:: What is needed ::
Compute how many lines in the records below contain the string "computer" and give that number without other output.

(Collected data entries)
┌──
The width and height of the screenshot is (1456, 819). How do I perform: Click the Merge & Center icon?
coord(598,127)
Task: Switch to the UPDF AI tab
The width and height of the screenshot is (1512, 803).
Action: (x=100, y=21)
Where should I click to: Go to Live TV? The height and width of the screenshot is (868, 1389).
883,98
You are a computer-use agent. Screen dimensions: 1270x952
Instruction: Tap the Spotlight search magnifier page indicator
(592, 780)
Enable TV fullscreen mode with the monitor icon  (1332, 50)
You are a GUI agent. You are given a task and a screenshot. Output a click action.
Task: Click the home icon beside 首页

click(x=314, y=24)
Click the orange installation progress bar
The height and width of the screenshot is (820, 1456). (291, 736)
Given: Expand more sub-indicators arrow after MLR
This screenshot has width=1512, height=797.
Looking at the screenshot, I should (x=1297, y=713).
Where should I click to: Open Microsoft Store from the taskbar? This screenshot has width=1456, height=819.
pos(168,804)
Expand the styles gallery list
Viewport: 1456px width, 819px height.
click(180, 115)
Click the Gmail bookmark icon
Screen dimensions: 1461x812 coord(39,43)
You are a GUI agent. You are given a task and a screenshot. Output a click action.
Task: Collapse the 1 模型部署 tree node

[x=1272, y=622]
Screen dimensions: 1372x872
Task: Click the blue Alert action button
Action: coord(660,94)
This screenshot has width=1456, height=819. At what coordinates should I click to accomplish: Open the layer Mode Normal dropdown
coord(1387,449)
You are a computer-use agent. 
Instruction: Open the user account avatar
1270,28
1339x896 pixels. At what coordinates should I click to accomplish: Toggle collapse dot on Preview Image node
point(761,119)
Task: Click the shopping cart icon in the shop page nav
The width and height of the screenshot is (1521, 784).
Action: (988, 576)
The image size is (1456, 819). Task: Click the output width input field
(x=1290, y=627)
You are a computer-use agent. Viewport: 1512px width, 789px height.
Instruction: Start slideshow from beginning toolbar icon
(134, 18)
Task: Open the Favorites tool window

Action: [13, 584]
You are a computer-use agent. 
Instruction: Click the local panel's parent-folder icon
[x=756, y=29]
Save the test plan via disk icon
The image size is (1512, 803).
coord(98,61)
└──
:: Answer box ::
4